### WRITTEN REQUEST
From the drowning-prevention text, reproduce word for word the passage starting with "A sad statistic: From" and going on through "them, and more.".

-- START OF TEXT EXCERPT --

Tips to Prevent Drowning Deaths and Keep Your Children Safe
We are in the midst of the summer season and as summer winds down, it can be easy to forget that seemingly safe swimming pools can be a danger to your child’s life. August is the third highest month for drownings and near drownings of children under the age of five, so pool safety must remain a priority.
A sad statistic: From 2005-2014 There were an average of 3,536 fatal unintentional drownings (non-boating related) annually in the United States — about ten deaths per day. About one in five people who die from drowning are children 14 and younger, and 75% are under the age of 5!
The Safety experts at Life Saver Pool Fence (Voted “Best Pool Fencing” by parents) put together some great information that can bring awareness and prevent the tragic drowning of children. Life Saver Pool Fence coined the phrase “layers of protection” to help remind parents that 5-safety layers are better than one and just may save a child’s life. Supervision is always the top layer, followed by a strong pool fence with a self-latching gate, door locks placed up high so kids can’t reach them, and more.

-- END OF TEXT EXCERPT --
-- START OF RECORDS PROVIDED --

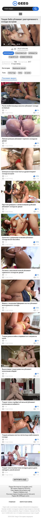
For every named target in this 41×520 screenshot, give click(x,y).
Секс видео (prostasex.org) (20, 490)
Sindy (20, 73)
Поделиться (13, 57)
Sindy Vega (12, 73)
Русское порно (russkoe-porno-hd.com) (20, 494)
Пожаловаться (20, 53)
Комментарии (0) (26, 57)
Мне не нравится (15, 49)
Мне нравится (12, 49)
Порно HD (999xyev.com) (20, 496)
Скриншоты (33, 53)
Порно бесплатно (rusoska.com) (20, 487)
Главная (12, 502)
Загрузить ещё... (20, 480)
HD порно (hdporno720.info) (20, 488)
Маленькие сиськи (19, 68)
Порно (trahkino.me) (20, 492)
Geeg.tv (17, 516)
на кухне (27, 73)
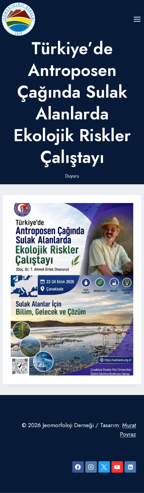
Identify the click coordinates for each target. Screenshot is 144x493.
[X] (104, 467)
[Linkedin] (130, 467)
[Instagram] (91, 467)
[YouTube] (117, 467)
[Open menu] (137, 19)
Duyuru (72, 176)
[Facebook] (78, 467)
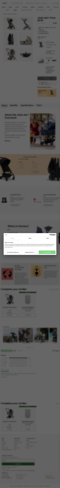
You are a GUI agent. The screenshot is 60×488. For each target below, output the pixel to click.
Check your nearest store (50, 53)
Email (4, 460)
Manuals (27, 444)
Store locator (37, 3)
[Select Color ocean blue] (48, 45)
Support (27, 440)
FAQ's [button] (39, 105)
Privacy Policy (35, 485)
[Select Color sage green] (47, 45)
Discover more (15, 205)
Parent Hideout (16, 440)
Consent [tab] (12, 238)
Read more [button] (7, 140)
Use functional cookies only (13, 252)
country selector (21, 474)
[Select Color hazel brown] (48, 48)
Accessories (4, 442)
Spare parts (4, 444)
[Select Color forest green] (52, 45)
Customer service (44, 3)
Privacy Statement (8, 247)
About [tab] (47, 238)
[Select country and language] (57, 3)
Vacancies (16, 444)
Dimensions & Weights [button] (26, 10)
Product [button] (7, 10)
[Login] (52, 3)
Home (5, 14)
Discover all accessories (54, 289)
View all (57, 403)
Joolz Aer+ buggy (50, 42)
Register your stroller (29, 3)
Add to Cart (47, 78)
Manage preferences (29, 252)
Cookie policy (41, 485)
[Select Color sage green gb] (50, 61)
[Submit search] (21, 3)
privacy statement (31, 470)
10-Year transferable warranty (31, 442)
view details (9, 315)
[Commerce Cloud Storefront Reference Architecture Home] (4, 3)
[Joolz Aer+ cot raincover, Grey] (9, 299)
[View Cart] (55, 3)
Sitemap (11, 485)
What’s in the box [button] (40, 10)
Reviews (15, 446)
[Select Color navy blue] (50, 45)
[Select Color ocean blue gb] (48, 63)
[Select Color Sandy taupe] (54, 45)
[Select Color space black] (55, 45)
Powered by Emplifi (30, 347)
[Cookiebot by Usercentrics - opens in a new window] (50, 235)
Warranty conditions (27, 485)
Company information (18, 442)
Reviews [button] (51, 10)
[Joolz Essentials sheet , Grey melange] (27, 299)
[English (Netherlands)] (16, 474)
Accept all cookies (47, 252)
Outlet (3, 446)
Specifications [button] (27, 105)
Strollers (3, 440)
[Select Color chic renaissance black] (50, 48)
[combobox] (15, 3)
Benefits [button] (14, 105)
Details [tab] (30, 238)
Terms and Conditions (18, 485)
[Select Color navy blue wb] (47, 61)
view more (35, 171)
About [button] (15, 10)
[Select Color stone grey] (47, 48)
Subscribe (18, 463)
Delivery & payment (29, 446)
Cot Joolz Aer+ (49, 58)
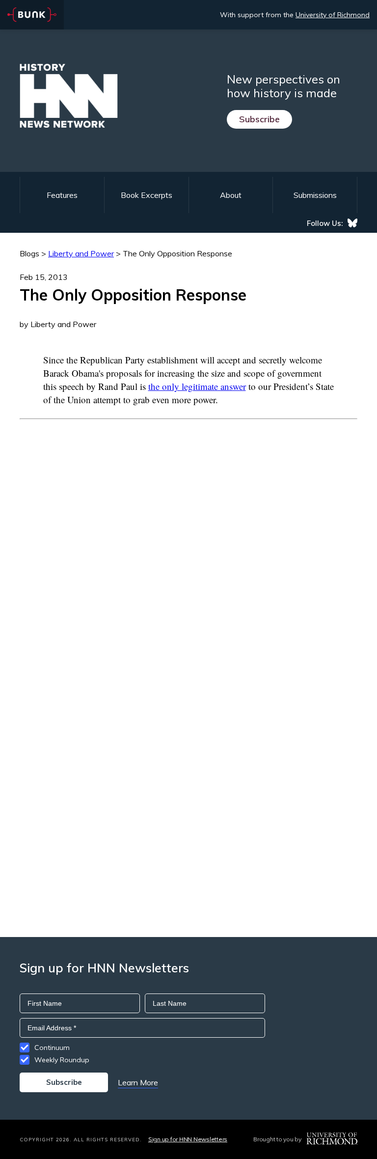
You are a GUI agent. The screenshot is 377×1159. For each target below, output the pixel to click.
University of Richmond (333, 14)
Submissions (315, 195)
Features (62, 195)
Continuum (52, 1047)
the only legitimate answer (197, 386)
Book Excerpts (146, 195)
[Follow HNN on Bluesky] (352, 223)
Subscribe (259, 119)
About (231, 195)
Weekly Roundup (61, 1059)
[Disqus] (188, 542)
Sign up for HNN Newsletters (187, 1139)
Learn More (138, 1082)
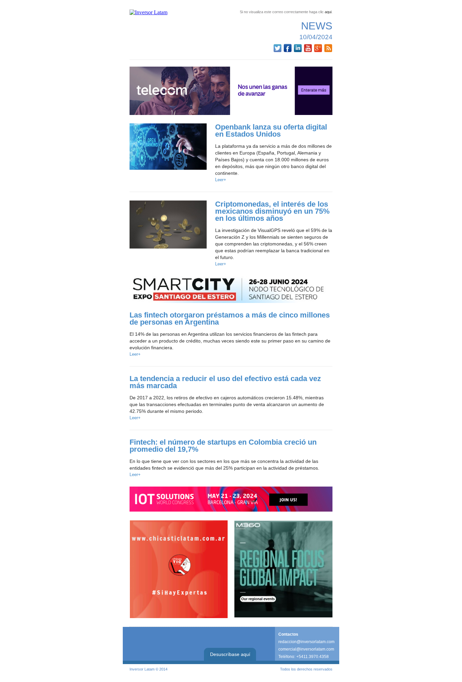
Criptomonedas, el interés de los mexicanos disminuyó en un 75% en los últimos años (272, 211)
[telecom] (231, 91)
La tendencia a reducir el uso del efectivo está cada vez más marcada (225, 382)
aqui (328, 12)
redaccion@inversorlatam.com (306, 641)
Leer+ (220, 179)
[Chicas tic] (179, 569)
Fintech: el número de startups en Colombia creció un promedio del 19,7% (223, 445)
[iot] (231, 499)
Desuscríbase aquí (230, 654)
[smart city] (231, 289)
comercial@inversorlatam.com (306, 649)
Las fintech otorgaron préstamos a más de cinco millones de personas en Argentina (230, 318)
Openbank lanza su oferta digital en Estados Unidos (271, 130)
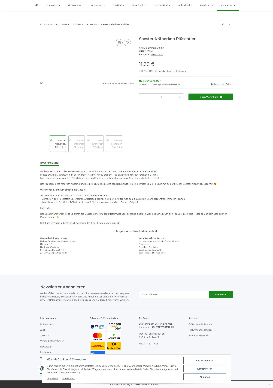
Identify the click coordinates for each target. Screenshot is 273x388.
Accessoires (157, 54)
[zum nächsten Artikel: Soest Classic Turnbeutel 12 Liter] (229, 24)
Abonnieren (221, 294)
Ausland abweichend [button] (170, 84)
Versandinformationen (52, 340)
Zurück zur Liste (49, 24)
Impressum (52, 378)
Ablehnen (205, 377)
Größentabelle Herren (200, 329)
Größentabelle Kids (198, 335)
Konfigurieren (204, 368)
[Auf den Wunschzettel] (127, 42)
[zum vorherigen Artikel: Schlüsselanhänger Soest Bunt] (223, 24)
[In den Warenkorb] (42, 35)
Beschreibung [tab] (49, 162)
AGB (42, 329)
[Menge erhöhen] (179, 97)
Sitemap (44, 335)
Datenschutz (68, 378)
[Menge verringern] (142, 97)
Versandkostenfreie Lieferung (170, 71)
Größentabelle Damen (200, 324)
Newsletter (46, 346)
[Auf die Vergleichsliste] (119, 42)
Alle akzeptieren (204, 360)
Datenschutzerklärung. (61, 299)
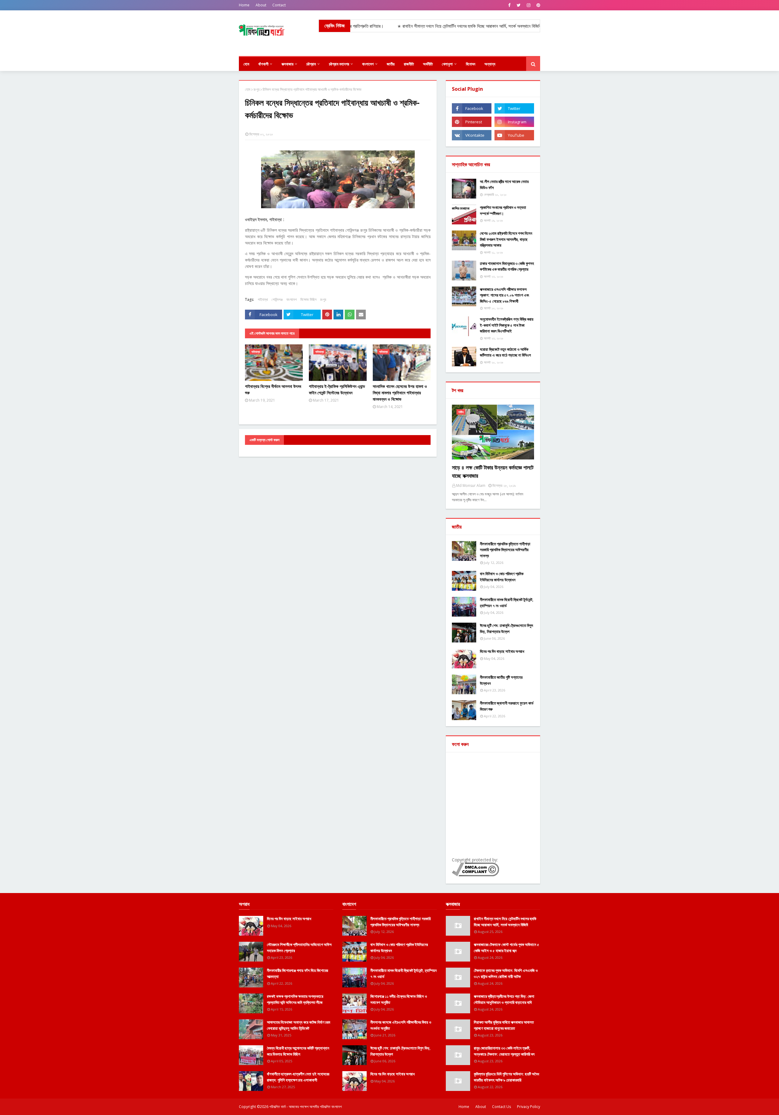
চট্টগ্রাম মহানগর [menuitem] (339, 64)
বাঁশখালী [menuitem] (263, 64)
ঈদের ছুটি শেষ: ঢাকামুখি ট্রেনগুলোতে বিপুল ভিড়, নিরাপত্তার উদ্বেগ (506, 628)
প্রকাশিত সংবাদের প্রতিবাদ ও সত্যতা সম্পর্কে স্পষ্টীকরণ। (503, 210)
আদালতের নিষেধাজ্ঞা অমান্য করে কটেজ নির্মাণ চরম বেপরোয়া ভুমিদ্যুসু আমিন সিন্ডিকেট (298, 1025)
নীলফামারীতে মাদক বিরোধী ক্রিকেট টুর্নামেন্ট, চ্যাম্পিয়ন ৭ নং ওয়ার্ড (506, 602)
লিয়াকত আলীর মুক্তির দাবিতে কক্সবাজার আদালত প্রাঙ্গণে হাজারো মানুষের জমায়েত (504, 1025)
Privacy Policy (528, 1106)
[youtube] (514, 135)
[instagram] (528, 5)
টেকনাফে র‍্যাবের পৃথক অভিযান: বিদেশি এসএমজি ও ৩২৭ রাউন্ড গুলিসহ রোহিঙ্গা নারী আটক (506, 973)
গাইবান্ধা (263, 299)
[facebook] (509, 5)
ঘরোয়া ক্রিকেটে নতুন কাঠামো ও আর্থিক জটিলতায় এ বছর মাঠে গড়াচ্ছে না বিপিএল (505, 352)
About (261, 5)
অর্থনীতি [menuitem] (428, 64)
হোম (247, 89)
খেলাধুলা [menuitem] (447, 64)
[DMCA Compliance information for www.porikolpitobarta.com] (475, 875)
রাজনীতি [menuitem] (409, 64)
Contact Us (501, 1106)
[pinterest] (537, 5)
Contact (279, 5)
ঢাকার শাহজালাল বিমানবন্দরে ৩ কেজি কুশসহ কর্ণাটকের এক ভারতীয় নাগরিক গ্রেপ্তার (507, 266)
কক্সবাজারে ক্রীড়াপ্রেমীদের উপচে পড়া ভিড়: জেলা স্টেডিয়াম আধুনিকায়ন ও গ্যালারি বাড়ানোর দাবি (504, 999)
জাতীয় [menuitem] (391, 64)
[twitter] (518, 5)
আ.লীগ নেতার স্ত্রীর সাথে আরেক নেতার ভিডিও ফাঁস (504, 184)
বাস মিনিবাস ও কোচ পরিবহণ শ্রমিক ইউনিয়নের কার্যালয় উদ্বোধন (501, 576)
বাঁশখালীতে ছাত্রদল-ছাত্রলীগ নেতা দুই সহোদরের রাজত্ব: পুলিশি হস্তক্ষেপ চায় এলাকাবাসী (298, 1077)
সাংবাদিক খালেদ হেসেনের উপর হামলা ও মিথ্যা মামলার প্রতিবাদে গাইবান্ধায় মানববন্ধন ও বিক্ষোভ (400, 392)
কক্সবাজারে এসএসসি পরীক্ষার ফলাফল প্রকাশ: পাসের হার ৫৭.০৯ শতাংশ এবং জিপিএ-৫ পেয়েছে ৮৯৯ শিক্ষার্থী (504, 295)
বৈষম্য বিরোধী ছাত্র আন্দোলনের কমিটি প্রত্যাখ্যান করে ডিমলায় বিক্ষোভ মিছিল (298, 1051)
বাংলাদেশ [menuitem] (368, 64)
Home (244, 5)
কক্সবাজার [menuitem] (287, 64)
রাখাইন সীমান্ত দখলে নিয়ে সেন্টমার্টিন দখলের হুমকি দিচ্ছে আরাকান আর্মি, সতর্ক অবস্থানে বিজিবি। (424, 26)
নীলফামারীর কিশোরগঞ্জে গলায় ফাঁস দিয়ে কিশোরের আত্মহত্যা (297, 973)
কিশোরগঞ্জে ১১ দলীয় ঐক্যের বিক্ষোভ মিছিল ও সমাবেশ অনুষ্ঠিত (398, 999)
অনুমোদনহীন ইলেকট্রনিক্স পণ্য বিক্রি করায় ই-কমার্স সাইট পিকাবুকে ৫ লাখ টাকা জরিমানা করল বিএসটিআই (506, 325)
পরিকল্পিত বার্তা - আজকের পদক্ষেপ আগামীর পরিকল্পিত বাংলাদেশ (305, 1106)
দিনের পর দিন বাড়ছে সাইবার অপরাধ (502, 651)
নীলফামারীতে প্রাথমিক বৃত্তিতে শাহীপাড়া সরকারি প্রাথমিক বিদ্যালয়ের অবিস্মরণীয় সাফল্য (505, 549)
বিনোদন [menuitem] (470, 64)
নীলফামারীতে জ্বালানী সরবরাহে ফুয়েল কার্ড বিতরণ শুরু (506, 706)
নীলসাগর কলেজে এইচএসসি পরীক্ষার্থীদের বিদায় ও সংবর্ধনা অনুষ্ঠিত (400, 1025)
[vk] (471, 135)
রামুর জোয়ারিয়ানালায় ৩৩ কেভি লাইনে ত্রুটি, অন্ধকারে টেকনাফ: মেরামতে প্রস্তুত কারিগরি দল (504, 1051)
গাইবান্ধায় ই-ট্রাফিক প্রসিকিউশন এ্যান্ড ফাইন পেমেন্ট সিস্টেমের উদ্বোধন (337, 389)
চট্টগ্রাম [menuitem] (311, 64)
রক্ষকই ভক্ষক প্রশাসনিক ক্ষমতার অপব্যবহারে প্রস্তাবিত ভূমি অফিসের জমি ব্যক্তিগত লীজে (295, 999)
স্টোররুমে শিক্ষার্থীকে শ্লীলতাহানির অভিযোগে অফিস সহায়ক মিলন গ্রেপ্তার (299, 947)
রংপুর (256, 89)
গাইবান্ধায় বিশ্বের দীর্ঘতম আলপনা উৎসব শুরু (273, 389)
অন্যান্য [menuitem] (489, 64)
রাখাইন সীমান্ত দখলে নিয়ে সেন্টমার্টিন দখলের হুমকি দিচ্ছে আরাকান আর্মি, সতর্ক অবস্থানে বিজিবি (505, 921)
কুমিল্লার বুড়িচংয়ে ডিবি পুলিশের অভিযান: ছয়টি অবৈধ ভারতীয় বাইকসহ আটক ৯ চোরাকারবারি (506, 1077)
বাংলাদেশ (291, 299)
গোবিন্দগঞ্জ (277, 299)
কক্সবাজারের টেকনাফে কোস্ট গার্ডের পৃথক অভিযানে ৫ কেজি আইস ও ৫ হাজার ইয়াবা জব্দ (506, 947)
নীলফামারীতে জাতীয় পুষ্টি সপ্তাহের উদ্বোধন (501, 680)
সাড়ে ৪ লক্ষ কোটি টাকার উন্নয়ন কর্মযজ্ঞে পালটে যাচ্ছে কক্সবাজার (492, 471)
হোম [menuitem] (246, 64)
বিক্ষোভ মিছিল (308, 299)
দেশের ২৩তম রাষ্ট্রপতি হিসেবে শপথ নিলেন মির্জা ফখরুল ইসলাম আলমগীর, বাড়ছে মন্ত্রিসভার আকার (506, 239)
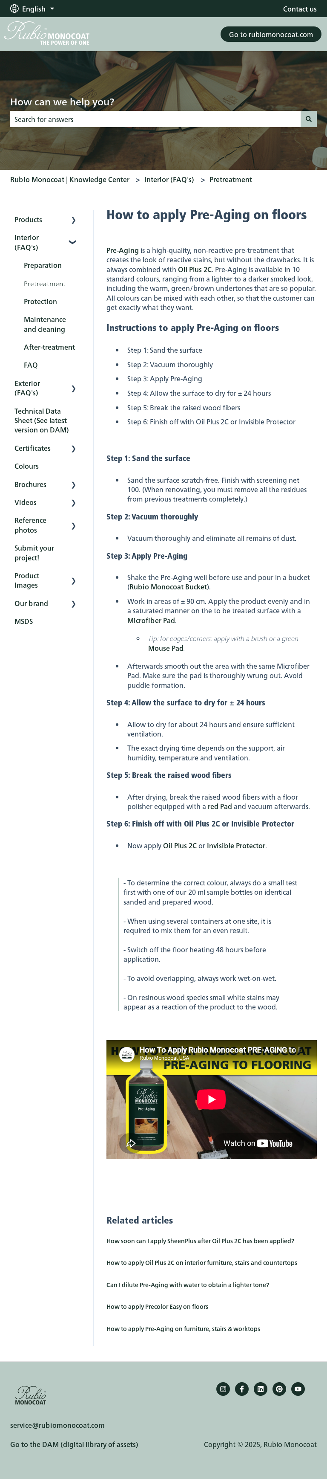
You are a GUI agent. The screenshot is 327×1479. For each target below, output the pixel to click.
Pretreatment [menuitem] (45, 283)
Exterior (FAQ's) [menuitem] (27, 387)
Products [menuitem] (28, 219)
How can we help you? (62, 101)
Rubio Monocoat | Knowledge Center (69, 179)
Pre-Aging (122, 250)
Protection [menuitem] (40, 301)
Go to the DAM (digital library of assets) (74, 1444)
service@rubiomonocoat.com (57, 1425)
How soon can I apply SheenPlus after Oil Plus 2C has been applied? (200, 1240)
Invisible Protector (236, 845)
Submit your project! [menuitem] (34, 552)
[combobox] (155, 119)
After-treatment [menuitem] (49, 346)
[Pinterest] (279, 1389)
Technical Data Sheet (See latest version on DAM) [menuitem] (41, 420)
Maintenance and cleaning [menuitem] (45, 323)
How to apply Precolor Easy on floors (157, 1306)
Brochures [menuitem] (30, 484)
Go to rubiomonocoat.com (271, 34)
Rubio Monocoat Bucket (168, 586)
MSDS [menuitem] (23, 621)
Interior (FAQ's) (169, 179)
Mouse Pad (166, 647)
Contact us (300, 8)
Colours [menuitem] (26, 465)
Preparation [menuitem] (43, 265)
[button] (73, 220)
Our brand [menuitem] (31, 603)
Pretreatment (230, 179)
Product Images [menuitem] (26, 580)
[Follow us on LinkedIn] (260, 1389)
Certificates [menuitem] (32, 447)
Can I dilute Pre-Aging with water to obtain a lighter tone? (187, 1284)
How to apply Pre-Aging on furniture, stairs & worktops (183, 1328)
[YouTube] (298, 1389)
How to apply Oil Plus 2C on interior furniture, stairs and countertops (201, 1262)
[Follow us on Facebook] (242, 1389)
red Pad (220, 806)
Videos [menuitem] (25, 502)
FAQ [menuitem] (31, 364)
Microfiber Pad (151, 620)
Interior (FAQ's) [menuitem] (26, 241)
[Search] (309, 119)
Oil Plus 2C (195, 269)
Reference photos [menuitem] (30, 524)
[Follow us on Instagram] (223, 1389)
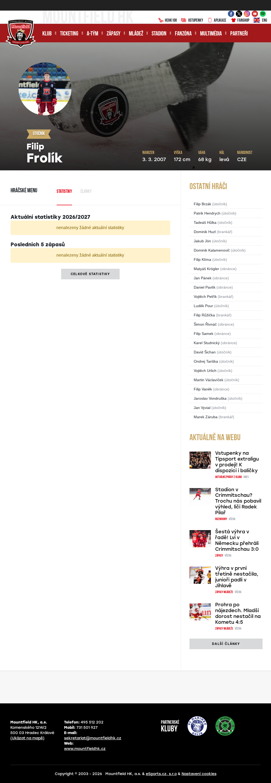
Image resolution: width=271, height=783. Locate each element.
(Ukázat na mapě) (27, 738)
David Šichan (205, 352)
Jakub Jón (202, 241)
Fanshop (243, 21)
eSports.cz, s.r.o (161, 774)
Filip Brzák (202, 204)
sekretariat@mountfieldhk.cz (92, 738)
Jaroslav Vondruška (210, 398)
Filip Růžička (204, 315)
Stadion (159, 34)
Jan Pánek (202, 278)
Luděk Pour (203, 306)
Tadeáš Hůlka (205, 222)
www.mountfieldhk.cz (85, 748)
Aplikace (220, 21)
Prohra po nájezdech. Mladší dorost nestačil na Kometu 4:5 (238, 613)
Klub (47, 34)
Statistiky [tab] (64, 191)
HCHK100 (171, 21)
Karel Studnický (207, 343)
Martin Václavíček (208, 380)
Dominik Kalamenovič (212, 250)
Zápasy (113, 34)
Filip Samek (203, 333)
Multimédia (211, 34)
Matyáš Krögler (206, 269)
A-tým (92, 34)
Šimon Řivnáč (205, 324)
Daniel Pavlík (204, 287)
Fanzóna (183, 34)
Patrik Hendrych (207, 213)
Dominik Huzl (205, 232)
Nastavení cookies (199, 774)
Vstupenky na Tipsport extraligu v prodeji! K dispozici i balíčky (237, 462)
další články (226, 644)
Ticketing (69, 34)
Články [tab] (86, 191)
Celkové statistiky (90, 274)
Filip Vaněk (203, 389)
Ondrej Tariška (206, 361)
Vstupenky (195, 21)
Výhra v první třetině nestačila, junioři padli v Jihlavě (236, 577)
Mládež (136, 34)
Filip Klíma (202, 259)
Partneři (239, 34)
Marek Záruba (206, 417)
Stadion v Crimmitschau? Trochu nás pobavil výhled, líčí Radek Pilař (238, 501)
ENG (264, 21)
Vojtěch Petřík (205, 296)
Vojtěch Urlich (205, 370)
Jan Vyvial (202, 408)
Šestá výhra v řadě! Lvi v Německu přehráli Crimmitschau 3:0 (237, 540)
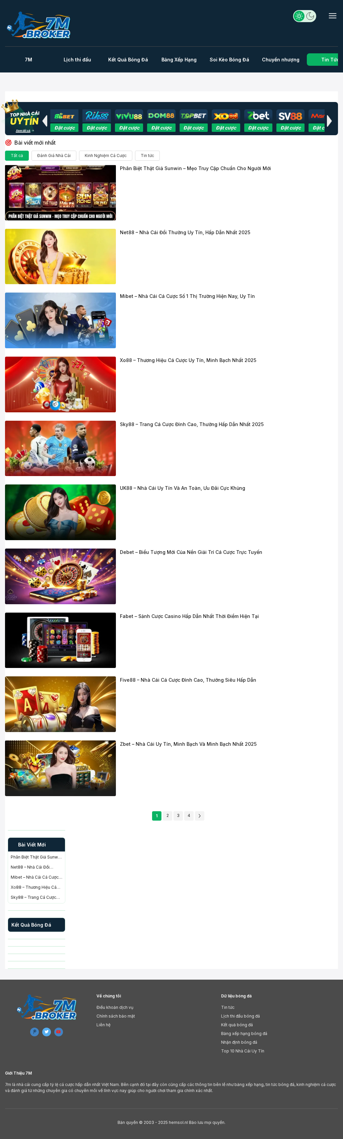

-- END OF RECORDS PROVIDED --

### REPLY
A sad statistic: From 2005-2014 There were an average of 3,536 fatal unintentional drownings (non-boating related) annually in the United States — about ten deaths per day. About one in five people who die from drowning are children 14 and younger, and 75% are under the age of 5!
The Safety experts at Life Saver Pool Fence (Voted “Best Pool Fencing” by parents) put together some great information that can bring awareness and prevent the tragic drowning of children. Life Saver Pool Fence coined the phrase “layers of protection” to help remind parents that 5-safety layers are better than one and just may save a child’s life. Supervision is always the top layer, followed by a strong pool fence with a self-latching gate, door locks placed up high so kids can’t reach them, and more.